Короткая задача A:
Ответьте по отрывку о Лаврове на три вопроса, помечая ответы так же:
(i) Какой театр возглавлял Лавров?
(ii) Как называлась первая книга автора?
(iii) Кем Лавров мечтал стать в детстве?

════════════════

Он уникален во всем: в личной жизни, в работе. О его принципиальности ходили легенды. Лавров мог при всесильном Романове в одиночку встать и выступить поперек его директивы, поперек всем голосующим «за мудрое решение партии». И его слушали и соглашались.
В годы «тотальной демократии» он нес огромную ношу – Большой Драматический Театр. Она не согнула Лаврова, до старости его отличала офицерская выправка, глубочайшая серьезность и собранность. Он любил свой театр, и чувство ответственности за него было дополнительным грузом. Работа художественным руководителем – главная в его жизни роль. Мне повезло: несколько лет я был рядом и наблюдал, как Лавров исполняет эту роль. Я узнал его таким, каким не знали ни завсегдатаи театра, ни кинозрители.
Пять лет назад, к моей первой книге «Я родом с Илима», он написал статью «Что значит быть строителем». С подзаголовком «Предисловие друга». Я был потрясен: ведь быть другом Лаврова – это удел немногих, избранных! Значит, я чем-то заслужил ее, ведь настоящая дружба всегда избирательна, свободна и основана на взаимной симпатии…
Как я был благодарен ему за теплые слова! С какой гордостью показывал книжку родным и близким, открывая первую страницу со словами Лаврова: «Я в детстве мечтал стать моряком. Всю жизнь люблю роли, связанные с водной стихией. Но с тех пор, как знаю Зарубина, снимаю шляпу перед строителями».

════════════════

Короткая задача B: Перепишите дословно строки записей от строки, где есть «Image resolution: width=737», до строки, где есть «tap(89, 374)», включая обе. Картинки в ответ не включайте.

Строки данных:
════════════════

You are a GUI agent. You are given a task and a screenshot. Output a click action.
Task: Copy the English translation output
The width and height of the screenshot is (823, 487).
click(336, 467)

════════════════

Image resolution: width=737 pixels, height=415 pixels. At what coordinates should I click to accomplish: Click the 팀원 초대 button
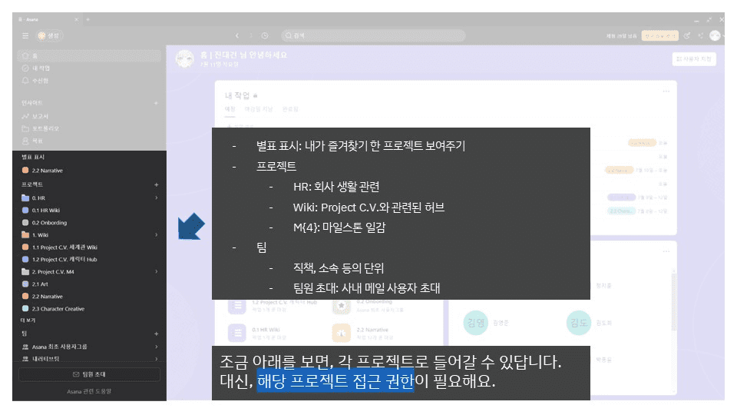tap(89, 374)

════════════════

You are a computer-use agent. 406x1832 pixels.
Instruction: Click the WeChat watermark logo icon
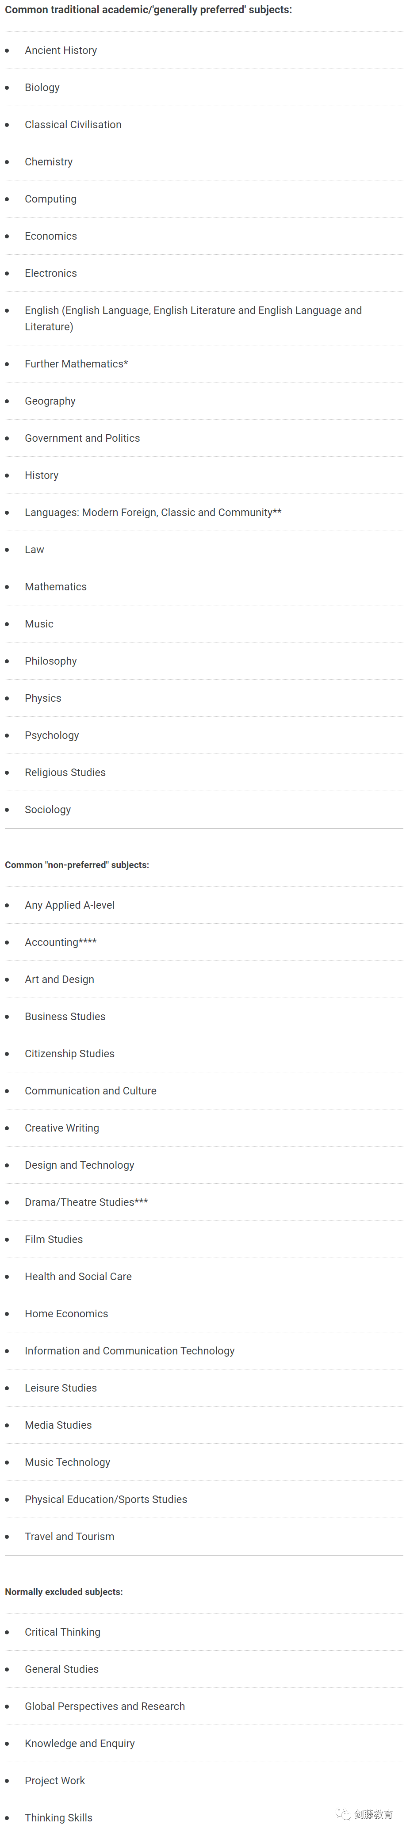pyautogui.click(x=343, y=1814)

════════════════

Письменное решение A:
(i) Большой Драматический Театр.
(ii) «Я родом с Илима».
(iii) Моряком.

Письменное решение B:
Image resolution: width=737 pixels, height=415 pixels. At what coordinates should I click to accomplish: Click the 팀원 초대 button
tap(89, 374)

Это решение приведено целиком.